Singapore-based Group-IB’s follow-up analysis of downloaded artifacts as captured in some of the screenshots shared by the threat actor has revealed them to be logs gathered from info-stealing malware that were put up for sale just days before on the cybercriminal underground.
“These logs were put up for sale on September 12 and 14, which means that this was very fresh data, because the hack that utilized them was revealed from 15 to 16 September,” the cybersecurity firm said, adding the logs contained authorization information for OneLogin.
“These logs indicate that at least two Uber employees (from Indonesia and Brazil) have been infected by stealer malware: Raccoon and Vidar stealers,” Group-IB said, suggesting the hacker may also have attempted to use the purchased stolen data to advance through Uber’s network.
Worryingly, as revealed by security researcher Sam Curry, the teen hacker is also said to have gotten hold of privately disclosed vulnerability reports submitted via HackerOne as part of Uber’s bug bounty program.
HackerOne has since moved to disable Uber’s account, but the unauthorized access to unpatched security flaws in the platform could pose a huge security risk to the San Francisco-based firm should the hacker opt to sell the information to other threat actors for a quick profit.
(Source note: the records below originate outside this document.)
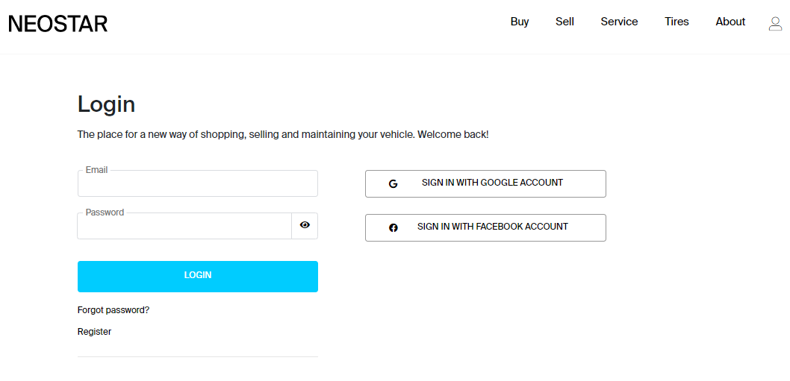The height and width of the screenshot is (381, 790).
Task: Click the Google G logo icon
Action: [393, 183]
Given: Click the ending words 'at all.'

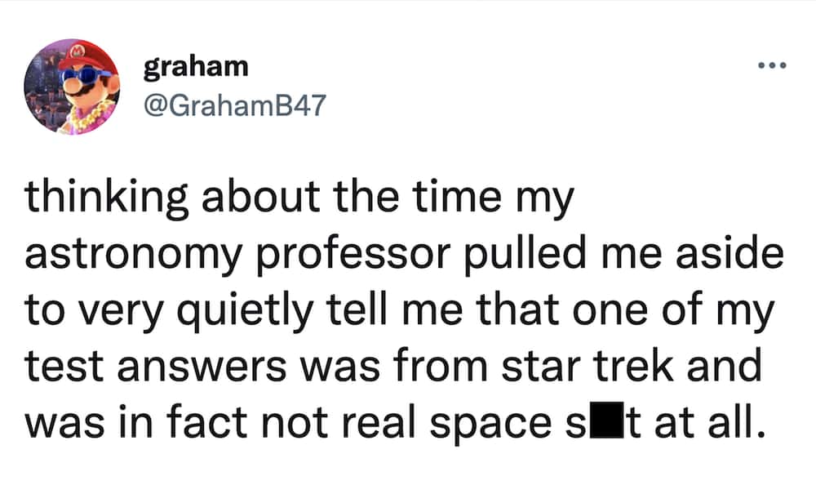Looking at the screenshot, I should click(x=710, y=421).
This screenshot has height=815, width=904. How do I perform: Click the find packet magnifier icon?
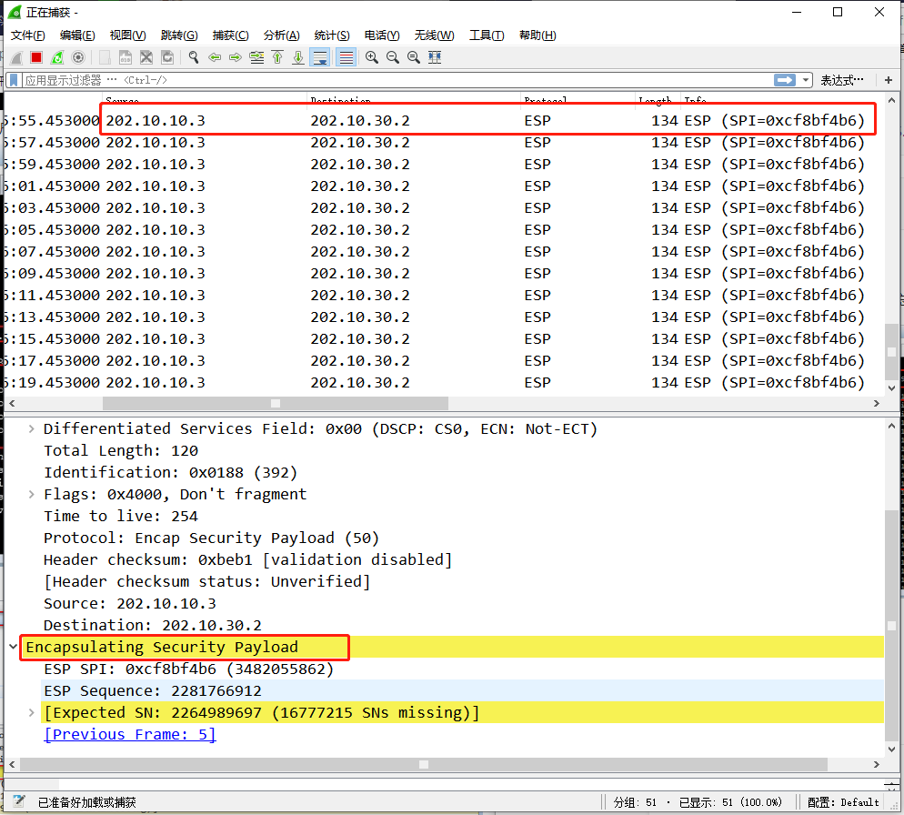pyautogui.click(x=194, y=57)
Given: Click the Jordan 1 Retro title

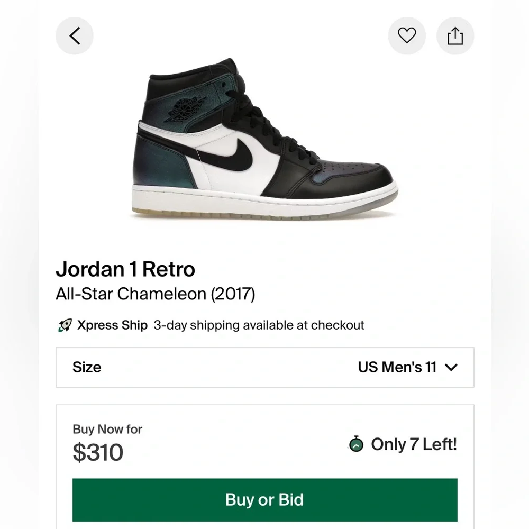Looking at the screenshot, I should point(125,269).
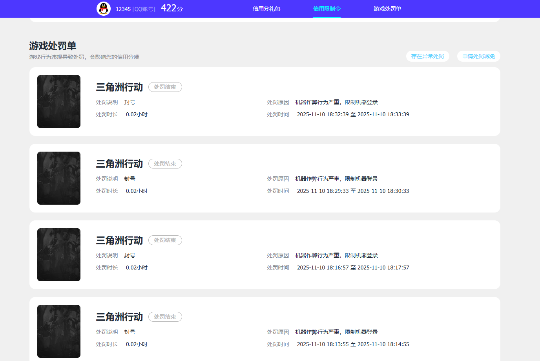Select the game thumbnail in the second punishment entry

[58, 178]
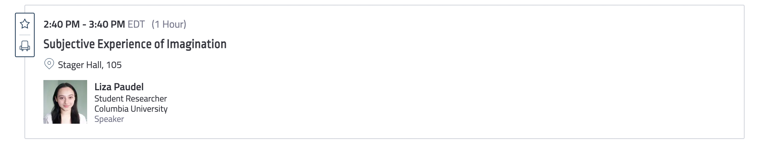This screenshot has width=757, height=147.
Task: Select Liza Paudel's speaker photo
Action: point(65,102)
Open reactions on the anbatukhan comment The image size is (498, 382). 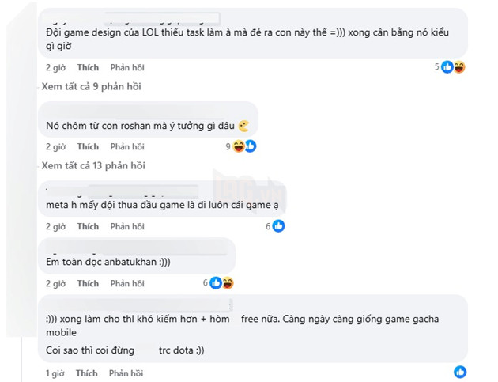point(222,283)
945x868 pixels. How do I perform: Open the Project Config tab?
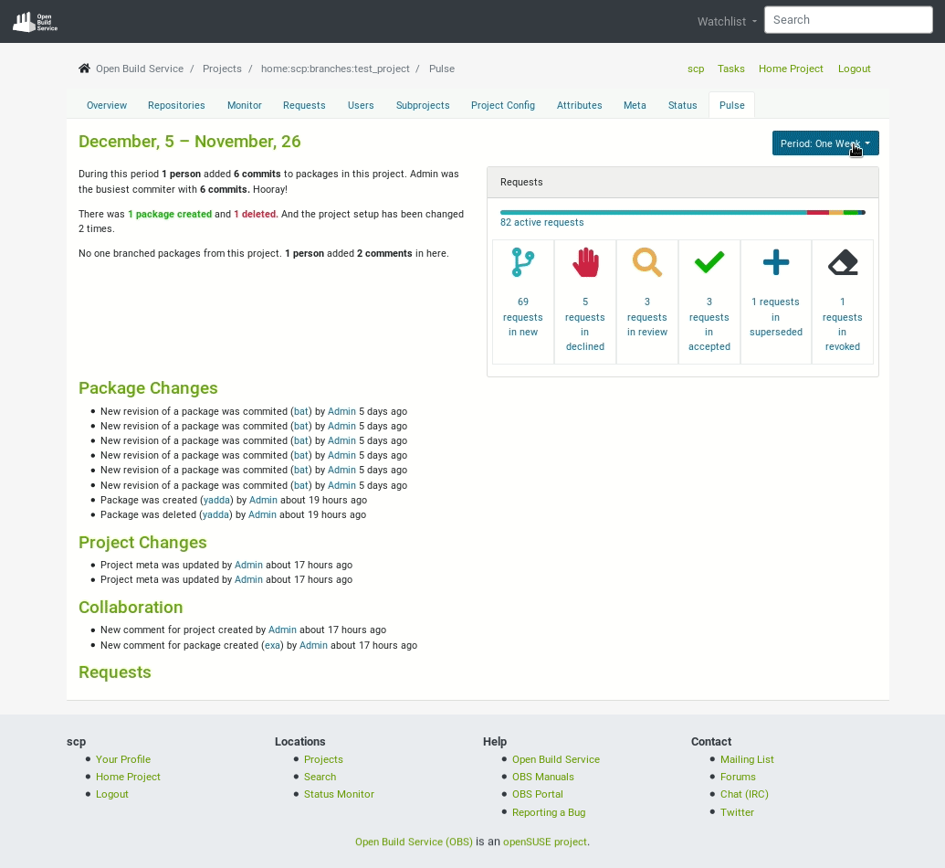pos(503,105)
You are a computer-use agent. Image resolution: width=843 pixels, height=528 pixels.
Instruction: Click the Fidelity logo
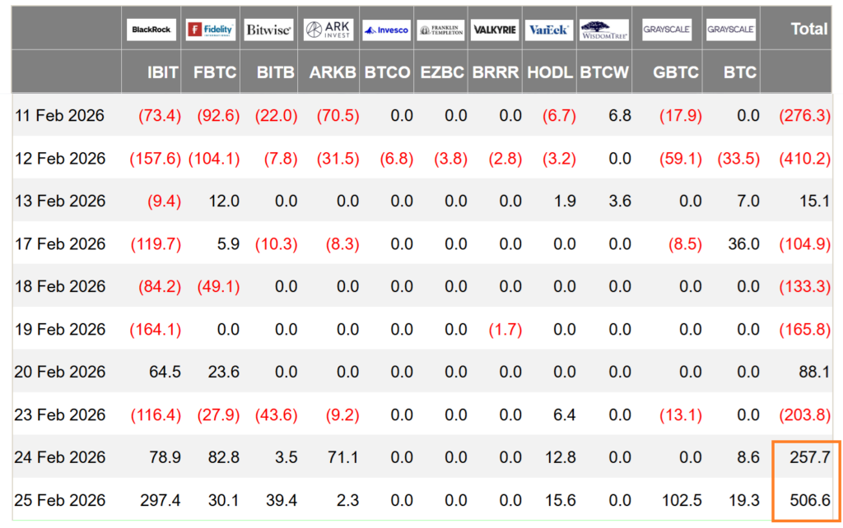pos(211,30)
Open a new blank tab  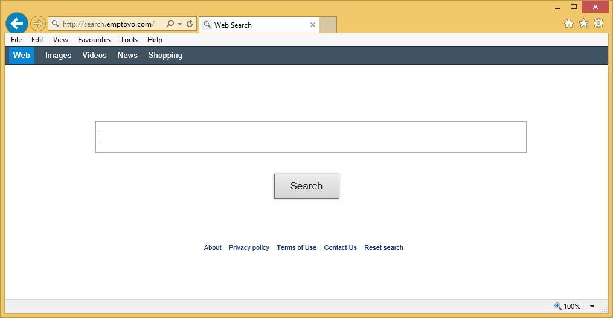328,25
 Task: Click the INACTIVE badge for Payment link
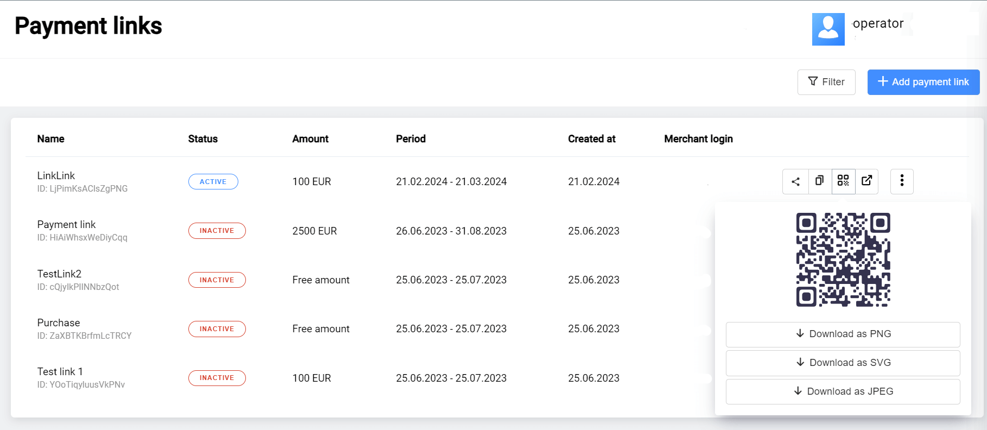(217, 231)
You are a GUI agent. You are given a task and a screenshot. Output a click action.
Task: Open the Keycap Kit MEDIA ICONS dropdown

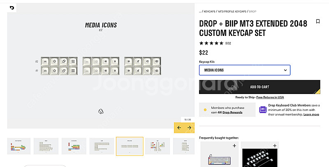(245, 70)
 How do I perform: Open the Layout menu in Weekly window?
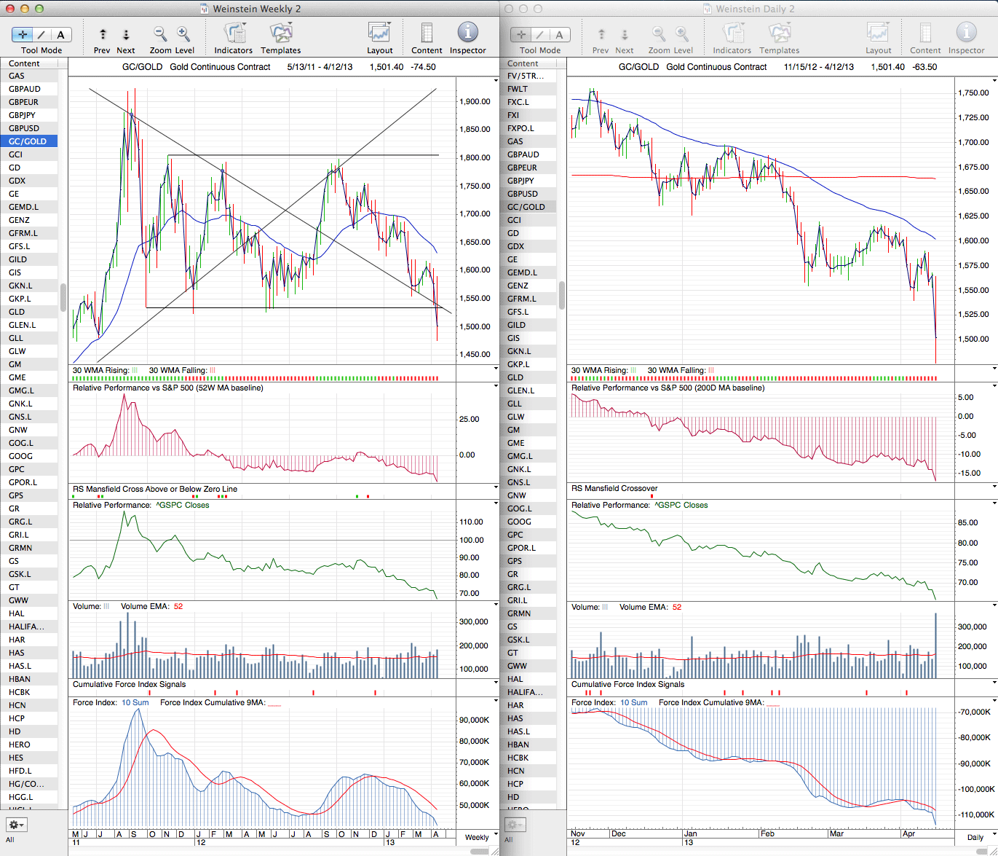pyautogui.click(x=379, y=34)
So far, the attacker’s motivations behind the breach are unclear, although a message posted by the hacker announcing the breach on Slack included a call for higher pay for Uber’s drivers.
A separate report from The Washington Post noted that the attacker broke into the company’s networks for fun and might leak the company’s source code in a matter of months, while describing Uber’s security as “awful.”
“Many times we only talk about APTs, like nation states, and we forget about other threat actors including disgruntled employees, insiders, and like in this case, hacktivists,” Ismael Valenzuela Espejo, vice president of threat research and intelligence at BlackBerry, said.
“Organizations should include these as part of their threat modeling exercises to determine who may have a motivation to attack the company, their skill level and capabilities, and what the impact could be according to that analysis.”
The attack targeting Uber, as well as the recent string of incidents against Twilio, Cloudflare, Cisco, and LastPass, illustrates how social engineering continues to be a persistent thorn in the flesh for organizations.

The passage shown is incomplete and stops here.